Authentication
The webhook connector publishes planning data to an endpoint you control. Authentication is how Dime.Scheduler proves to that endpoint who is calling - so the receiver can reject random POSTs from the internet and only act on real Dime.Scheduler traffic.
Pick the authentication type the receiver supports. If you control both sides, prefer the strongest option the receiver can implement.
The webhook connector is set up the same way every other connector is. If you haven't configured a connector before, start with the Connectors page for the common steps.
Supported types
- None - no credentials. Use only when the receiver is on a private network, behind another authentication layer (a gateway, an IP allow-list), or for quick tests. Never in production over the public internet.
- Basic authentication - a
loginandpassword, sent on every request. Simple, but only as secure as the transport: HTTPS is non-negotiable, otherwise the credentials are sent in clear text on every call. - MS Entra ID - the right default when both sides live in Microsoft 365 / Azure. Dime.Scheduler obtains a token from Entra ID and presents it to the receiver, so neither side ever exchanges a long-lived shared secret.
- OAuth2 - for receivers that expose any OAuth2-capable identity provider.
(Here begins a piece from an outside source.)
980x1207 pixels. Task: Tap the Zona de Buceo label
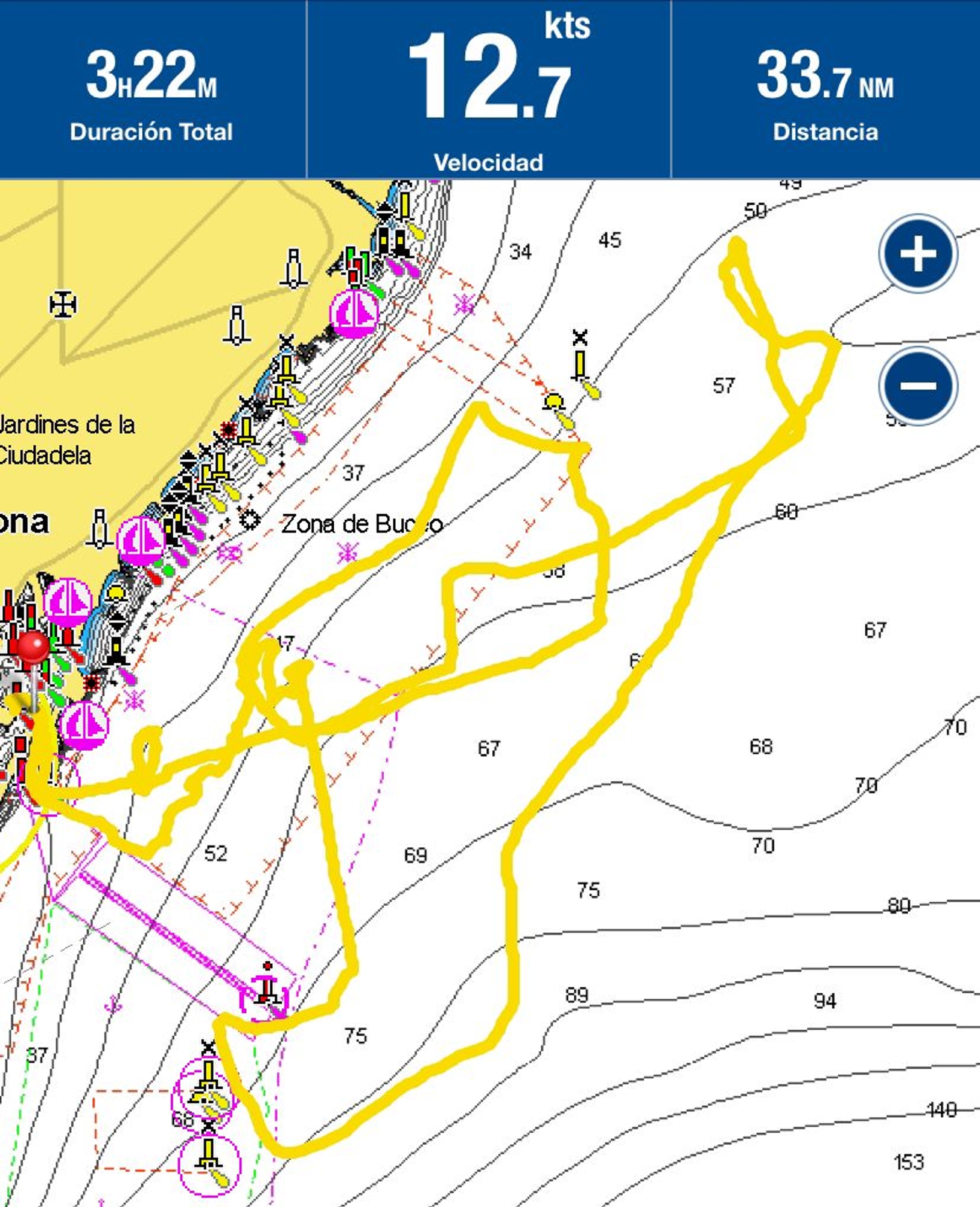[x=362, y=524]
The supported grant type is client credentials, in two flavours:
- Client secret basic - credentials go in the HTTP Authorization header (the safer flavour - prefer it when the receiver accepts both).
- Client secret post - credentials go in the request body.

Picking one
OAuth2 and MS Entra ID are the right defaults for anything reaching across the public internet. They avoid sending a credential on every call and let you rotate secrets without redeploying the receiver. Use Basic only when the receiver does not speak OAuth2 yet, and use None only when network-level controls do the authentication job for you.